Here's Why Your Basement Bathroom Is Calling For An Upflush Toilet

If you decide to add a toilet to your basement, figuring out the plumbing will be a challenge because it's more complicated due to it being a below-ground-level space. A new drainage system will need to be put under the basement floor for the toilet waste to flush down. Luckily, an upflush toilet can be your saving grace. Also known as a macerating toilet, an upflush toilet can connect the basement toilet to the main sewage system and pump the waste upward, a setup that requires a lot less labor and expertise than a traditional toilet.

In an exclusive House Digest survey, we discovered that people think the best uses of a finished basement are a home theater, game room, or a general living space. This shows how much people want the basement to become an extension of the rest of the home. Instead of being a storage space that's crept into every once in a while, people want to spend more time there which means it needs to be comfortable and livable. A bathroom is a big necessity in making this happen and upflush toilets make it possible to get one without breaking the bank.

Upflush toilets are cheaper and more practical

An upflush system is an easier and more affordable way to set up a toilet in the basement. When installing one, you don't have to worry about putting in new pipes. How it works is that instead of the waste going down through the pipes after a flush, it goes out through the back of the toilet to a pump where it is ground up and broken down before it is sent through a tiny PVC pipe to the main system. The pump is the bedrock of this system so it's important to invest in a quality one.
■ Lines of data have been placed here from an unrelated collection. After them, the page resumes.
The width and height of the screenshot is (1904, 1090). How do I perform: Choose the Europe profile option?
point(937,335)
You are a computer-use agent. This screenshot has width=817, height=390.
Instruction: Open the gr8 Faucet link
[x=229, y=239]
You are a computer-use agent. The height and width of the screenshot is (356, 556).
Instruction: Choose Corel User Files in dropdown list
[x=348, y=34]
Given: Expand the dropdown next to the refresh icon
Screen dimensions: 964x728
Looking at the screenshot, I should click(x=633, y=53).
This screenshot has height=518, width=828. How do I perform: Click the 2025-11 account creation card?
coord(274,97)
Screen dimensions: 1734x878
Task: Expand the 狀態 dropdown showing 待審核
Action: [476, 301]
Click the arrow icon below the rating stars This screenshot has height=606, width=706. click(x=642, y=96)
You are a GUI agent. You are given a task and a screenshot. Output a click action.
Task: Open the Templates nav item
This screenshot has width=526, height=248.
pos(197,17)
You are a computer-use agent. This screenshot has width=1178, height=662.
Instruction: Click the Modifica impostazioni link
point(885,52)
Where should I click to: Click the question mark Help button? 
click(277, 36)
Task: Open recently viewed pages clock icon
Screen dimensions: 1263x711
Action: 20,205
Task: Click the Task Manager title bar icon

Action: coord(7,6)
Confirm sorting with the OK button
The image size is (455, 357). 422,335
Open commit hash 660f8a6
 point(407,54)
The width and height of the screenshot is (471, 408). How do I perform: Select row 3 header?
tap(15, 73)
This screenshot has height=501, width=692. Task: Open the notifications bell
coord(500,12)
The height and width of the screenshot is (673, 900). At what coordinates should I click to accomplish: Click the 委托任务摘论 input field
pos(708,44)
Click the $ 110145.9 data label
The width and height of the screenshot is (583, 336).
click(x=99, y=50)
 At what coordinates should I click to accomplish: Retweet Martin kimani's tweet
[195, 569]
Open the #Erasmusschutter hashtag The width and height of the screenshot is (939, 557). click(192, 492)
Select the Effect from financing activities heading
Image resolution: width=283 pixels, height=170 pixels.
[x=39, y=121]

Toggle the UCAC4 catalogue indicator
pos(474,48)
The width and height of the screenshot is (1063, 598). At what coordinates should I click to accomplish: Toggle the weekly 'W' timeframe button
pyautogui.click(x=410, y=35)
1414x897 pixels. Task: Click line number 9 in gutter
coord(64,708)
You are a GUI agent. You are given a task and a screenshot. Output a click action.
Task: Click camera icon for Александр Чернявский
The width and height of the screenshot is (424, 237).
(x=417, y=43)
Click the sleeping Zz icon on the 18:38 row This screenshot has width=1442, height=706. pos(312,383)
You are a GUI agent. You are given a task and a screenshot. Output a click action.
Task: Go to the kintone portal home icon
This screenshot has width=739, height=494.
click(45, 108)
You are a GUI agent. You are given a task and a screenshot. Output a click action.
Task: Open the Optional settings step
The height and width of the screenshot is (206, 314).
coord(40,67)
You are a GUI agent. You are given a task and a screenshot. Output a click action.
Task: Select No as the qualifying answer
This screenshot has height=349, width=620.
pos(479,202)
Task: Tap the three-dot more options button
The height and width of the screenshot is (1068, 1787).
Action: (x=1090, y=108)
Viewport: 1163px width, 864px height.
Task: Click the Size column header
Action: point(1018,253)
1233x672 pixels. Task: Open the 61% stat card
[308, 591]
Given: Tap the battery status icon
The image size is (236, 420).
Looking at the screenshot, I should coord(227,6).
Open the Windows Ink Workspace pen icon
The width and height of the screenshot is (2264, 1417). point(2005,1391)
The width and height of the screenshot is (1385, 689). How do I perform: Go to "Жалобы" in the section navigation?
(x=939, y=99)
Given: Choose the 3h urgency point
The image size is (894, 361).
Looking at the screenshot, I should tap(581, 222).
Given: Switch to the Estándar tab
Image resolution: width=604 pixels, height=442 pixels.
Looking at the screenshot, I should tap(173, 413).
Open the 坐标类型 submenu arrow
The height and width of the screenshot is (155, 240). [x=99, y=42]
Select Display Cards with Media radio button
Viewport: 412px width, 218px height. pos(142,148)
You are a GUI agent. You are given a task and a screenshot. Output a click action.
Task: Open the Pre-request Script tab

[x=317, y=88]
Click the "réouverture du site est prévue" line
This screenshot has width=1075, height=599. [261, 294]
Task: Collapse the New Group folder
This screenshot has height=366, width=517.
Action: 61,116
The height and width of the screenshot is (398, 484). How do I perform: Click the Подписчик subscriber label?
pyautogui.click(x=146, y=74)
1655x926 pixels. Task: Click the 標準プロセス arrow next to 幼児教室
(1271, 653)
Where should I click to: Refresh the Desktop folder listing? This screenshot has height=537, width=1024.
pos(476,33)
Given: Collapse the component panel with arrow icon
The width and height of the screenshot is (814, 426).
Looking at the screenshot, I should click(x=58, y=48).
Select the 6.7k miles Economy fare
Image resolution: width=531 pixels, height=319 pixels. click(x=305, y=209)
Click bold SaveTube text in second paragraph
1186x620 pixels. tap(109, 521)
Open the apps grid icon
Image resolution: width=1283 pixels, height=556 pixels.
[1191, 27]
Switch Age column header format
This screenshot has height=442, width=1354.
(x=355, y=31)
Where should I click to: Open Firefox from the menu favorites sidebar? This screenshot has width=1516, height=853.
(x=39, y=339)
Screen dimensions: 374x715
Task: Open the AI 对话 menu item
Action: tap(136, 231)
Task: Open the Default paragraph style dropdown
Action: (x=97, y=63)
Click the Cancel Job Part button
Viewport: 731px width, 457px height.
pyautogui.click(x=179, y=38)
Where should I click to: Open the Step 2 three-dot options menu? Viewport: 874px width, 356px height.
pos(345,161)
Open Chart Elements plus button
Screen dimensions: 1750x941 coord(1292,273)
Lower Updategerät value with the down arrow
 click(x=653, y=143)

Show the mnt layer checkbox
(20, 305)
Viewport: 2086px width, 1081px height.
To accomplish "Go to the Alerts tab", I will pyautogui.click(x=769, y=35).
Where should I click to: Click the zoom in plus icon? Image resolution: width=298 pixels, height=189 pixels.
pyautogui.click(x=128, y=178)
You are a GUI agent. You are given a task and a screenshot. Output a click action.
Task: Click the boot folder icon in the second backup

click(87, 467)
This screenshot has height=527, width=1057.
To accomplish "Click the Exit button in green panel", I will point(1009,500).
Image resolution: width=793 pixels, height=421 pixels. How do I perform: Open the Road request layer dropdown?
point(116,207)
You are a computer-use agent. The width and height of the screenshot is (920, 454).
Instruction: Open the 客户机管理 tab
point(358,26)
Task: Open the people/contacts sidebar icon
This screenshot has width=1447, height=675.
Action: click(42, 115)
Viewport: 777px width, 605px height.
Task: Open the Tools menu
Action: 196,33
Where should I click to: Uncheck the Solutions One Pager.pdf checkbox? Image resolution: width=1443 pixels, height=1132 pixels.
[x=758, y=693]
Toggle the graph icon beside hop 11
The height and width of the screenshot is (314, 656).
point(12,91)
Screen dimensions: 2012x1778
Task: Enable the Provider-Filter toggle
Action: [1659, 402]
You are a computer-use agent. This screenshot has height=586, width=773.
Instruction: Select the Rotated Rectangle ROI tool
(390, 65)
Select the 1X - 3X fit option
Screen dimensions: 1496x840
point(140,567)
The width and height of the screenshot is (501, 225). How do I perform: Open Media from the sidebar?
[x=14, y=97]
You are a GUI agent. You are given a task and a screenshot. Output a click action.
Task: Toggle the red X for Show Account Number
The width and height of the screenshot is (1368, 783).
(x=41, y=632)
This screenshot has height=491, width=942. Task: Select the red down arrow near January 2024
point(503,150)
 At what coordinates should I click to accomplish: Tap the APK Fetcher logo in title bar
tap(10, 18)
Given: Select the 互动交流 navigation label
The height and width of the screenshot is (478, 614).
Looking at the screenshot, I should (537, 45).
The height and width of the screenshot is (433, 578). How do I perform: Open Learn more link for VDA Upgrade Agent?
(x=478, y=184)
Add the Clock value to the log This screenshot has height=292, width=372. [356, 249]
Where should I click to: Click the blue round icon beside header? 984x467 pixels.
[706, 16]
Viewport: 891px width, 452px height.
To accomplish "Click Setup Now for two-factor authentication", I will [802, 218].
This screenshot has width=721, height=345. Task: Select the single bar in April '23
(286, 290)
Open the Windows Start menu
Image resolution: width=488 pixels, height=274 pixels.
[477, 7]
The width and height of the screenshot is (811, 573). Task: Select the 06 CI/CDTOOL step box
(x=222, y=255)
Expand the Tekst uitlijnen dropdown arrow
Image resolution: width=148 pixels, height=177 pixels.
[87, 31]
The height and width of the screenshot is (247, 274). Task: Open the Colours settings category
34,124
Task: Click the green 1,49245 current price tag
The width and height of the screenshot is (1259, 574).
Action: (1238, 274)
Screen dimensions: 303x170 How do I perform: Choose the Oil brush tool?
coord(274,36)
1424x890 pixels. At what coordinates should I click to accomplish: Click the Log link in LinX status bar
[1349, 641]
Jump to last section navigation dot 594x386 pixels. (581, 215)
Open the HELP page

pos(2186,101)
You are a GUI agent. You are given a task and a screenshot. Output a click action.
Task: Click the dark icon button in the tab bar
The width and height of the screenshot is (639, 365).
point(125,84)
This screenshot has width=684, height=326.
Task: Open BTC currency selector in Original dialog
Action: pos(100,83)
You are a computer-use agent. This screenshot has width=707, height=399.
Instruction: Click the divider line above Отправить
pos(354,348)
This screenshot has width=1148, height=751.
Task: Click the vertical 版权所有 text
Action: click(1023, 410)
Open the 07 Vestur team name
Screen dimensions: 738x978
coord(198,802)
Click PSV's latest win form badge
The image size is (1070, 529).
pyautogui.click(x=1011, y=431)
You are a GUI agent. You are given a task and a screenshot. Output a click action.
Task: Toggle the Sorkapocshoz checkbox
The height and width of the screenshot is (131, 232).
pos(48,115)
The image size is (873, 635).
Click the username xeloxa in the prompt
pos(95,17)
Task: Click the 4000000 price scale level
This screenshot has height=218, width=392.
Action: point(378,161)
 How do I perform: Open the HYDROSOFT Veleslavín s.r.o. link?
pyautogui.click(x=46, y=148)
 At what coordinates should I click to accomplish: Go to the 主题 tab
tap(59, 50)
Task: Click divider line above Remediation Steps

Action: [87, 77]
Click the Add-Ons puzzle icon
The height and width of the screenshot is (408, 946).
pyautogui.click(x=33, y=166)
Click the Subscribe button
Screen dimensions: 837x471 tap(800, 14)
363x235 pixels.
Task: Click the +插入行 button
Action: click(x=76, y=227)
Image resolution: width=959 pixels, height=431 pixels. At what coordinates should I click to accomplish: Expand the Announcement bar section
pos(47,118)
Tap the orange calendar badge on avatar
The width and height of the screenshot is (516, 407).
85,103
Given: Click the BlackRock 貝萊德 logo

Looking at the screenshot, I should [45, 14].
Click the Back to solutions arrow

The good news is a luxury upflush toilet system still won't cost as much as a traditional one.

A new bathroom with pipes costs upwards of $10,000 while an upflush system costs around $1,000. The Saniflo SaniPLUS Toilet System, for example, is around $1,316, per Saniflo Depot. A macerating pump alone costs around $974, per Saniflo Depot. While it is technically possible to DIY the installation of an upflush system if you want to save even more, we recommend hiring a contractor because plumbing work is one home improvement project that's better left to the professionals.

More to know about upflush toilets

Upflush toilet systems can save the day, not just in the basement but virtually any space that needs a simple, quick fix. The pumps can also be set up to support a sink and shower so you can easily create a whole bathroom. This can be just what you need in a space that you use a lot outside the home like a shed or a workshop, so you don't have to keep going back into the house. It definitely beats having a vault toilet.

One downside of upflush toilets is that they need a bit more maintenance when compared to traditional toilets. Frequent flushing is needed in order to prime the pump, which means removing air from it, and regular descaling is needed to stop a foul odor from forming. Clogging is also a bigger issue when things other than waste end up in the pump system because plungers can't be used on upflush toilets.